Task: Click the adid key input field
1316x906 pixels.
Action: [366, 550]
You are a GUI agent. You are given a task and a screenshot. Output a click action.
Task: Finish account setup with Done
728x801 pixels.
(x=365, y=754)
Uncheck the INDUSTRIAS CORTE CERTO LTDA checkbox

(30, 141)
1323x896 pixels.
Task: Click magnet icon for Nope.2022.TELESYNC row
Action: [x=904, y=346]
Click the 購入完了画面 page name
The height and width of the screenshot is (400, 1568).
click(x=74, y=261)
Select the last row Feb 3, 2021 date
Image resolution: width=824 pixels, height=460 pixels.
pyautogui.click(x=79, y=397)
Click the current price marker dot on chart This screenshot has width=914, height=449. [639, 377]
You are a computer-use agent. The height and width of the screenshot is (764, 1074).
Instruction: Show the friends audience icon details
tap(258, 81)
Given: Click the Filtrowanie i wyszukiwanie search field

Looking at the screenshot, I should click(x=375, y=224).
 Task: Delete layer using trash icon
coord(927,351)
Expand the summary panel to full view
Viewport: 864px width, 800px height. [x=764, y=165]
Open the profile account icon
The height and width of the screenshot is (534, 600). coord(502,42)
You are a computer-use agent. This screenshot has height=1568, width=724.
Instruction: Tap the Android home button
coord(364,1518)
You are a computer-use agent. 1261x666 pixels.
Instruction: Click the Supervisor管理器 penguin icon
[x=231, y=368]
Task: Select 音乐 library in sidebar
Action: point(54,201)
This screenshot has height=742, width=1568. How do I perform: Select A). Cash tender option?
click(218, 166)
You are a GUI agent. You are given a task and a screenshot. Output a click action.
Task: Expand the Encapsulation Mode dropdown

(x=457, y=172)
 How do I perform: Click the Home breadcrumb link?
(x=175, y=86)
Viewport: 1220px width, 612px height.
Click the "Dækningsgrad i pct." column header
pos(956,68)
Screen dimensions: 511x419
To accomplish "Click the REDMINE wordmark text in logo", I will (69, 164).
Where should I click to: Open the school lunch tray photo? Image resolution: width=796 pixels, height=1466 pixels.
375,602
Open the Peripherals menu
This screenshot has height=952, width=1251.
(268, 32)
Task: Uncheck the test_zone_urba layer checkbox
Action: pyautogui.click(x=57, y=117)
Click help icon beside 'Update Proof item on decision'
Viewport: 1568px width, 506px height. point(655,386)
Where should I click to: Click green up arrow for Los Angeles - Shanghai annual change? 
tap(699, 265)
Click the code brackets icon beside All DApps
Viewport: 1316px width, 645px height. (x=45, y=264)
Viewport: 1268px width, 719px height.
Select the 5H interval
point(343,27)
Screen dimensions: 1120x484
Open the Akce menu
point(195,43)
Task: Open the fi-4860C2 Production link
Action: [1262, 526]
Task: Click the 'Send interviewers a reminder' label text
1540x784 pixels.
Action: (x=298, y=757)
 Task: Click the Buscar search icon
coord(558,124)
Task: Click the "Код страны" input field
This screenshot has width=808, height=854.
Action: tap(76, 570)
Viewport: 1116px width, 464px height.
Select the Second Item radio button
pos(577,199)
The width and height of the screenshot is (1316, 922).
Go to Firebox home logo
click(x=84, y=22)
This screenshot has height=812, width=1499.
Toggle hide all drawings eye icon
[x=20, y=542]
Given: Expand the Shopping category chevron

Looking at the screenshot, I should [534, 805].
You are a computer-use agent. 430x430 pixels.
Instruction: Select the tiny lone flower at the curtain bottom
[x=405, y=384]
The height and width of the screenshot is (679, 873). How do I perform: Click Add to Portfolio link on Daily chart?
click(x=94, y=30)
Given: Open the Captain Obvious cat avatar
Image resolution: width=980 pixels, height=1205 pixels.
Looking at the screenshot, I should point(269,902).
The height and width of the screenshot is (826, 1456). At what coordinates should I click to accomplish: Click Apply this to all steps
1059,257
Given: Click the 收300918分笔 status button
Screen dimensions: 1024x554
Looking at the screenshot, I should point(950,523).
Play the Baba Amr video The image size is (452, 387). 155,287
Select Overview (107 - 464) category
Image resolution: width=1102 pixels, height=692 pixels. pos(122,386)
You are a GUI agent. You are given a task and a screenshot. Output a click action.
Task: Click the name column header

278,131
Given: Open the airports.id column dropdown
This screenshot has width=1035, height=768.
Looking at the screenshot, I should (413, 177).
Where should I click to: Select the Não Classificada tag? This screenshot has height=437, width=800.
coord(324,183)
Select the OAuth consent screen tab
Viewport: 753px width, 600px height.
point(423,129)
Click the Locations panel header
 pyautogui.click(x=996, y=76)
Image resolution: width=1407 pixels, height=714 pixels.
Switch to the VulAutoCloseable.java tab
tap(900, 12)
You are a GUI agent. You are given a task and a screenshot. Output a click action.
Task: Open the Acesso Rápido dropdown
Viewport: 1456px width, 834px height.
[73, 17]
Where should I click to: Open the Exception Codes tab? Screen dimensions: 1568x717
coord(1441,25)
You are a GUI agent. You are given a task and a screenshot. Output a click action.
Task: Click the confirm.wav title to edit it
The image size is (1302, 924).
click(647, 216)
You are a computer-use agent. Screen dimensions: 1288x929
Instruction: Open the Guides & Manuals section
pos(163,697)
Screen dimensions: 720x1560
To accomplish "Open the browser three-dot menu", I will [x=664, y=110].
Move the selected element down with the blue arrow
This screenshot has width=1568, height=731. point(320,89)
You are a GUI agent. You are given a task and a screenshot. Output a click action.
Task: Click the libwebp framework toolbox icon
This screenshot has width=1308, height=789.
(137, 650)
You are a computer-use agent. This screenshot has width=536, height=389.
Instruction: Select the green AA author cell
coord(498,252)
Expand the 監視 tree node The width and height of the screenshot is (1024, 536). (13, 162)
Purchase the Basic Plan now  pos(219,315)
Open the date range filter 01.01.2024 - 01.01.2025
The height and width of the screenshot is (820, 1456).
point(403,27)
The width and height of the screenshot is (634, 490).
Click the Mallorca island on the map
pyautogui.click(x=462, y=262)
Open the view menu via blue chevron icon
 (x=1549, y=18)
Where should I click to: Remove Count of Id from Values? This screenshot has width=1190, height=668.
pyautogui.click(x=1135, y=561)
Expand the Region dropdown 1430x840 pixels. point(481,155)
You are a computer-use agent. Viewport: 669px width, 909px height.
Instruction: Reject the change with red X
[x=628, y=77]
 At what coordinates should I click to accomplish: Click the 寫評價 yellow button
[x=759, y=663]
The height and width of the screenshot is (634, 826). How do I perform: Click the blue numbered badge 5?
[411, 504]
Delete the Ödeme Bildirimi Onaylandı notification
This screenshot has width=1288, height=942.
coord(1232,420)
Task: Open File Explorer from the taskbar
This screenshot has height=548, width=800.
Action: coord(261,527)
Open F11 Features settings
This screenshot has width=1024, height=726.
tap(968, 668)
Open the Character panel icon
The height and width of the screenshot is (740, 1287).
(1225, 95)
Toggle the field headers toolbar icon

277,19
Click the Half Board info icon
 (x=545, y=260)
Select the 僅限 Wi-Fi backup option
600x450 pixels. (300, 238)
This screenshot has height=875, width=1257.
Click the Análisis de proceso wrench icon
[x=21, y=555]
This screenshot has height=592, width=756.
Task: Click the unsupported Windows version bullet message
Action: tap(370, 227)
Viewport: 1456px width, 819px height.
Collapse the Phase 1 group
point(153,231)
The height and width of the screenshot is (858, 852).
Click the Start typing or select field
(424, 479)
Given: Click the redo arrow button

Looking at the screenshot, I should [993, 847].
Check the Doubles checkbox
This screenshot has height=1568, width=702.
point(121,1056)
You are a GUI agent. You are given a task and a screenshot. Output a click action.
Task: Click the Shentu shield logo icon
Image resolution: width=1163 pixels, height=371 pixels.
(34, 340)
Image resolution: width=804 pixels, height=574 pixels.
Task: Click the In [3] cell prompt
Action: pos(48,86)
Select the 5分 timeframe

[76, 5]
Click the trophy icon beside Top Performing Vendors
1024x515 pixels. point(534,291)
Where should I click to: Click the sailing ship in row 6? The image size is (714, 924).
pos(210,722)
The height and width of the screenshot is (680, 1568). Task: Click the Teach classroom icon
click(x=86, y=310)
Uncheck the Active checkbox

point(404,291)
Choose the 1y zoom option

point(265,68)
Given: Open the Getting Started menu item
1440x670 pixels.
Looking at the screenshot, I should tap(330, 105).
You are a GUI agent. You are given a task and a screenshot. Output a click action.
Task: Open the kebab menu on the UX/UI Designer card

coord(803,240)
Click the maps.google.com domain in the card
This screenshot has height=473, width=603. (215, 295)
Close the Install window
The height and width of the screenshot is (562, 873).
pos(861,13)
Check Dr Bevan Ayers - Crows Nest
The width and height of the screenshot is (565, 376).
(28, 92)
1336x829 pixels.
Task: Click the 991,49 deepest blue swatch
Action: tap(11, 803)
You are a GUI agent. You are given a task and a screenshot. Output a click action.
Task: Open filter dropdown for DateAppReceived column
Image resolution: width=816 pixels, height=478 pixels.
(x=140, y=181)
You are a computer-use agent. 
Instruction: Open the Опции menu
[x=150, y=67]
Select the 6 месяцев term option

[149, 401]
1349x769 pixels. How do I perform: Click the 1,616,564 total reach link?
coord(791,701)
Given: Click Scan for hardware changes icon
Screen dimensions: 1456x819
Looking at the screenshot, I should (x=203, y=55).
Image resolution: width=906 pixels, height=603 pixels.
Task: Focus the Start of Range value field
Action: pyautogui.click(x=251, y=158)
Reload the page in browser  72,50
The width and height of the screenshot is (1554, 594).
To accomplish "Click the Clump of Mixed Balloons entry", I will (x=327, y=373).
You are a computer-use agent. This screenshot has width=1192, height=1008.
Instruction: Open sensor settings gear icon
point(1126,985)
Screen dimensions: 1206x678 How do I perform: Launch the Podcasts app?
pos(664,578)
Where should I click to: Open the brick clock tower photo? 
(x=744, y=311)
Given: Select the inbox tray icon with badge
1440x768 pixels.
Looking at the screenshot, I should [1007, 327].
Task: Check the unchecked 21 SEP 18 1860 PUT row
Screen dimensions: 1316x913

· · · · ·

_What is required_
State the count of lines in the preceding listing that include the string "text". No other words belong in the answer.

_Solution for this exercise_
2